[Stored records]
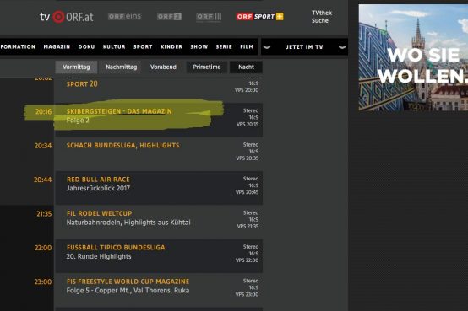Image resolution: width=468 pixels, height=311 pixels.
Task: Open the Jetzt im TV dropdown
Action: coord(304,46)
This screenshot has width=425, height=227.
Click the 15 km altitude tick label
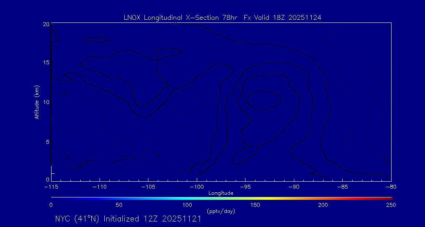click(x=46, y=63)
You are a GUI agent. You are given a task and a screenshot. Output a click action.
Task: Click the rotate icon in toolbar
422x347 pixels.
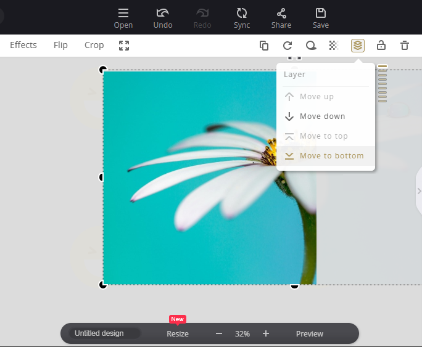tap(288, 45)
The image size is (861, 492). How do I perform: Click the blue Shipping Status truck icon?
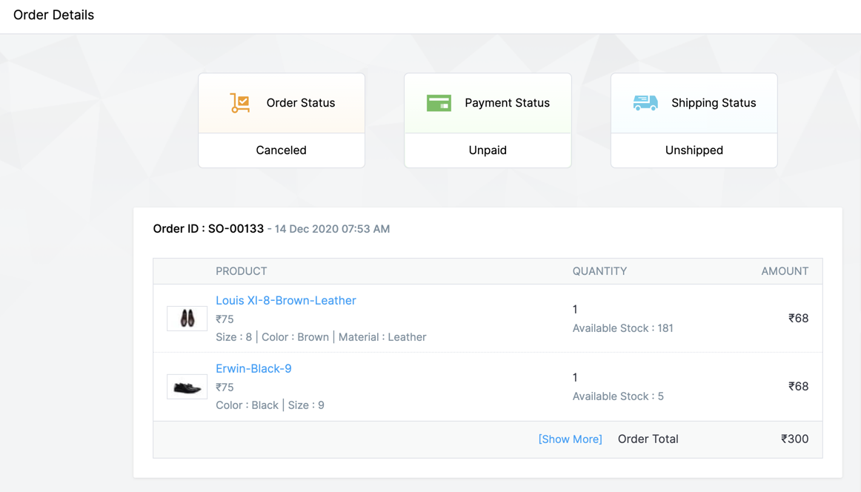click(645, 103)
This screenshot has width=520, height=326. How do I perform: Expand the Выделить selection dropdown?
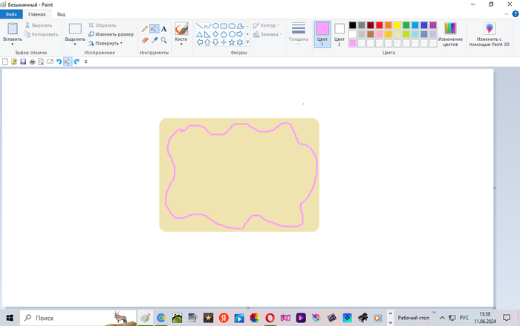(75, 43)
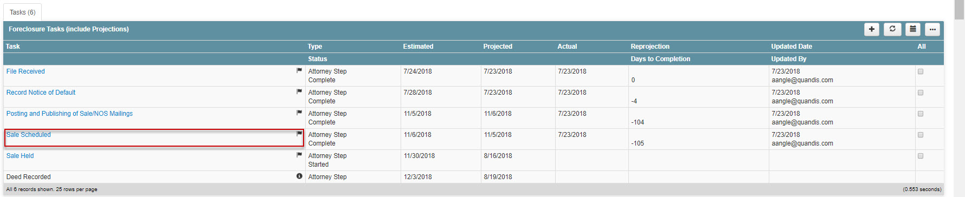Click flag icon on Posting and Publishing row
The height and width of the screenshot is (197, 965).
[299, 113]
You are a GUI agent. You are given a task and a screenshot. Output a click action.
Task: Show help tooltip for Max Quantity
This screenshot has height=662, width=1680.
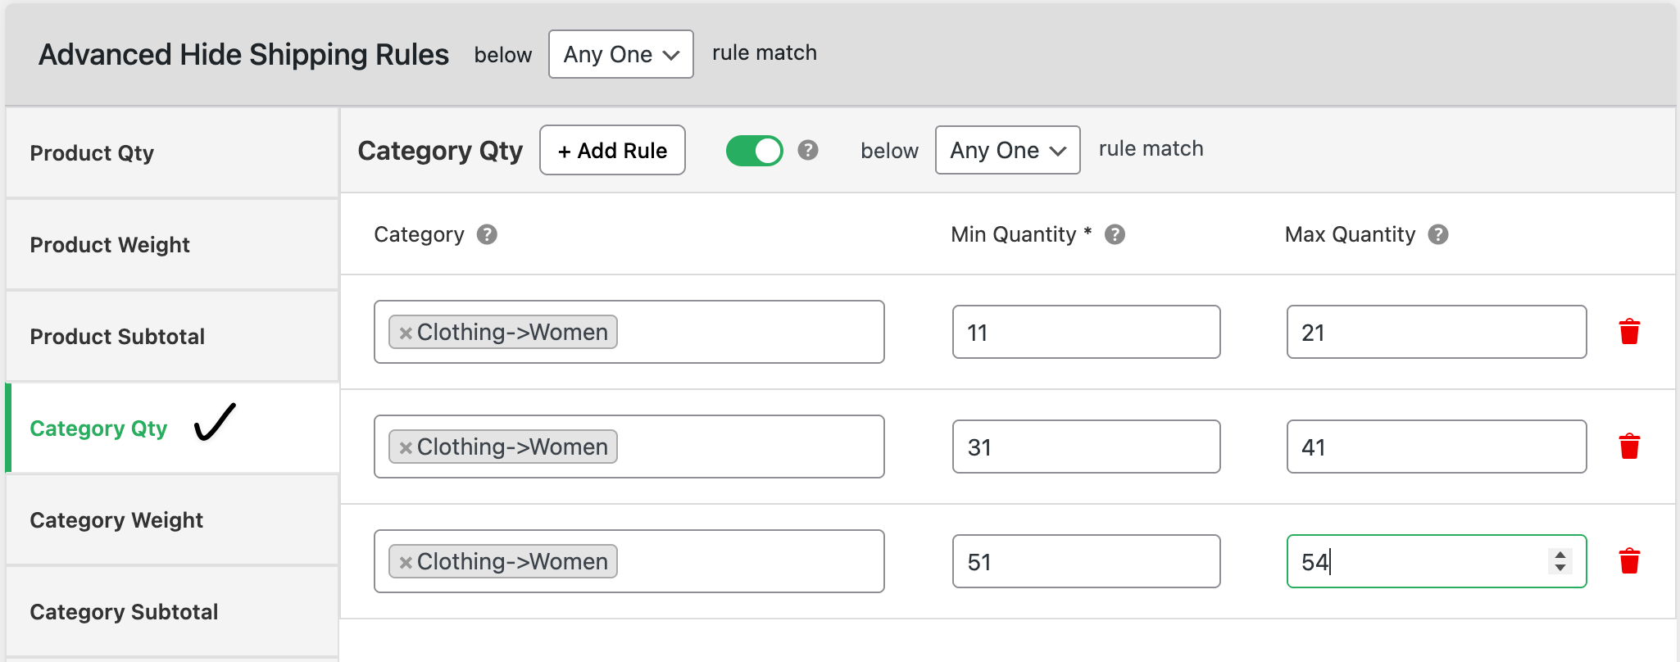pos(1438,235)
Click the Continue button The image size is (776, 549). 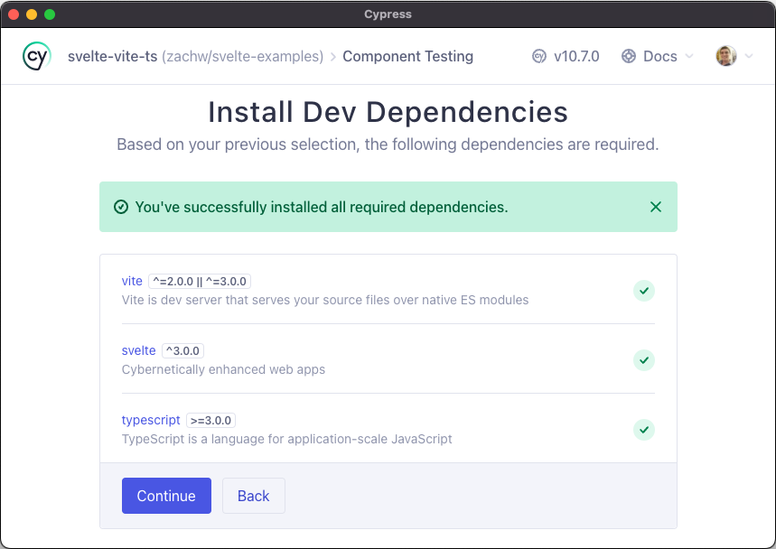click(166, 496)
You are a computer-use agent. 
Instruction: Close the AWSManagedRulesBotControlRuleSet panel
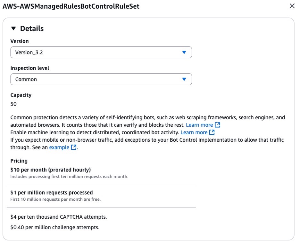coord(292,6)
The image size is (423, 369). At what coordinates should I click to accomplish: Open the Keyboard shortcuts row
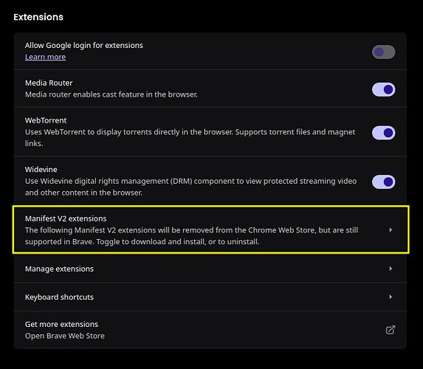coord(210,297)
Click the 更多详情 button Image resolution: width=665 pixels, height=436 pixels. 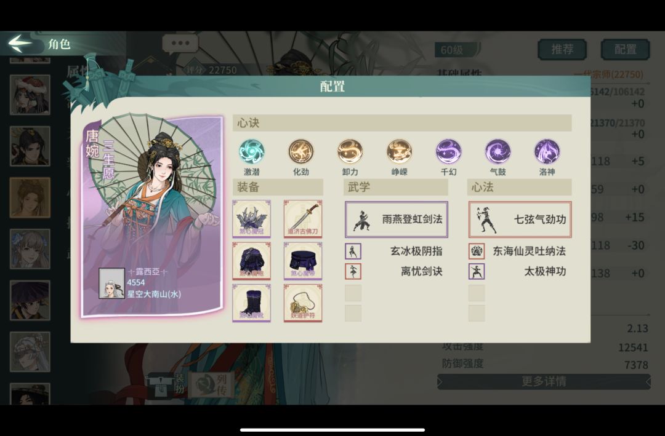pos(544,381)
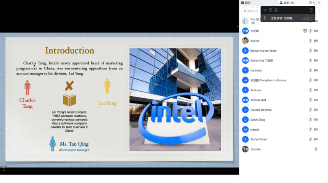328x183 pixels.
Task: Choose the stacked-lines layout icon in floating toolbar
Action: click(x=276, y=10)
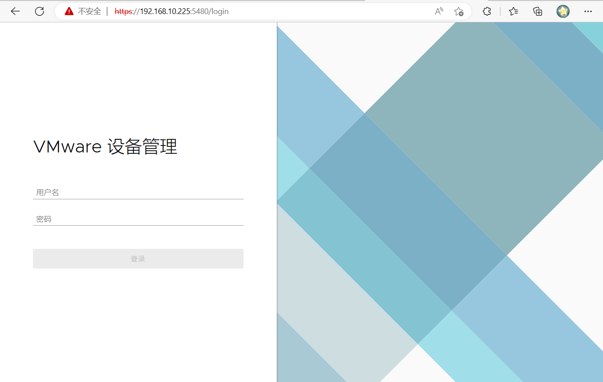The width and height of the screenshot is (603, 382).
Task: Open the Favorites list icon
Action: [x=513, y=11]
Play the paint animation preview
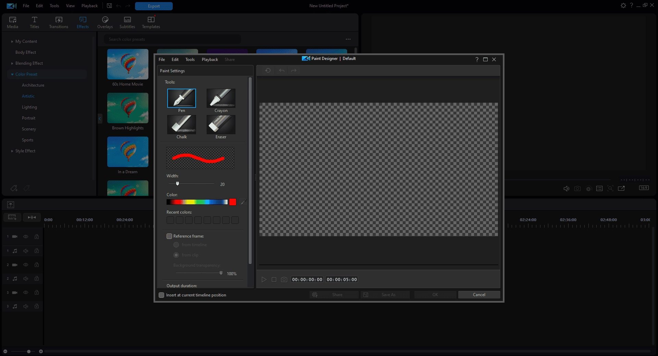658x356 pixels. pyautogui.click(x=264, y=280)
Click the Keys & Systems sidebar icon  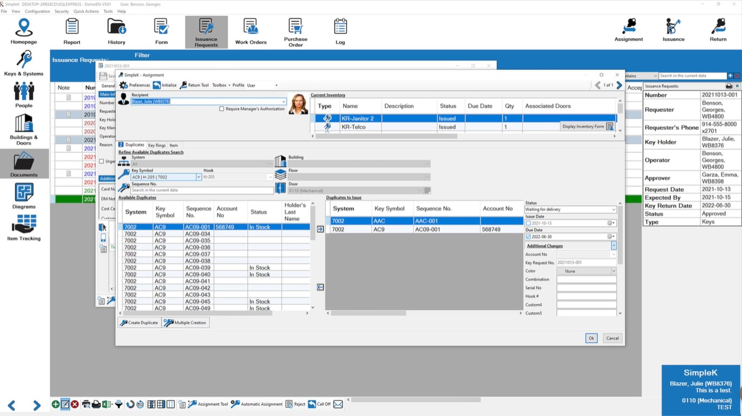pos(24,64)
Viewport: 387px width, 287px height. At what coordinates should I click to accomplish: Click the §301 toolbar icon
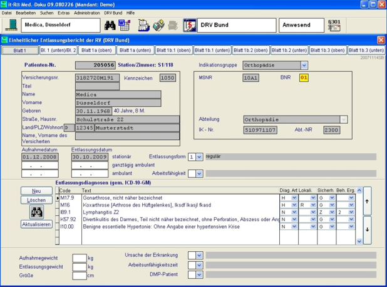(x=334, y=25)
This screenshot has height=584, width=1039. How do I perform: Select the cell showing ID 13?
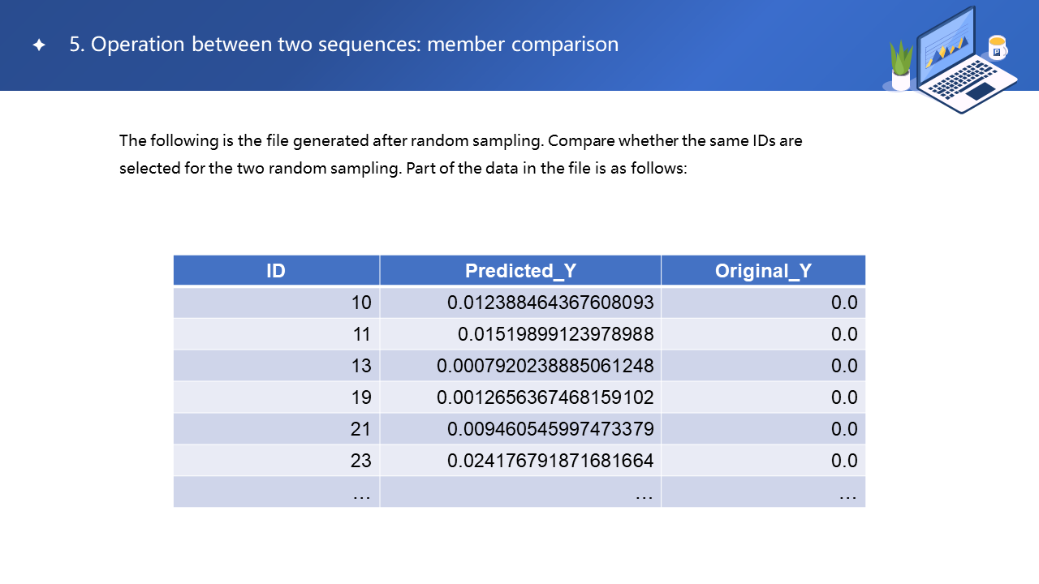pyautogui.click(x=361, y=366)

§ Assignment:
Please give an exact copy of the lines from the line containing "This screenshot has height=584, width=1039." through the end of the records above, pictures excluded.

§ Response:
This screenshot has height=584, width=1039. How do I perform: Select the cell showing ID 13?
pyautogui.click(x=361, y=366)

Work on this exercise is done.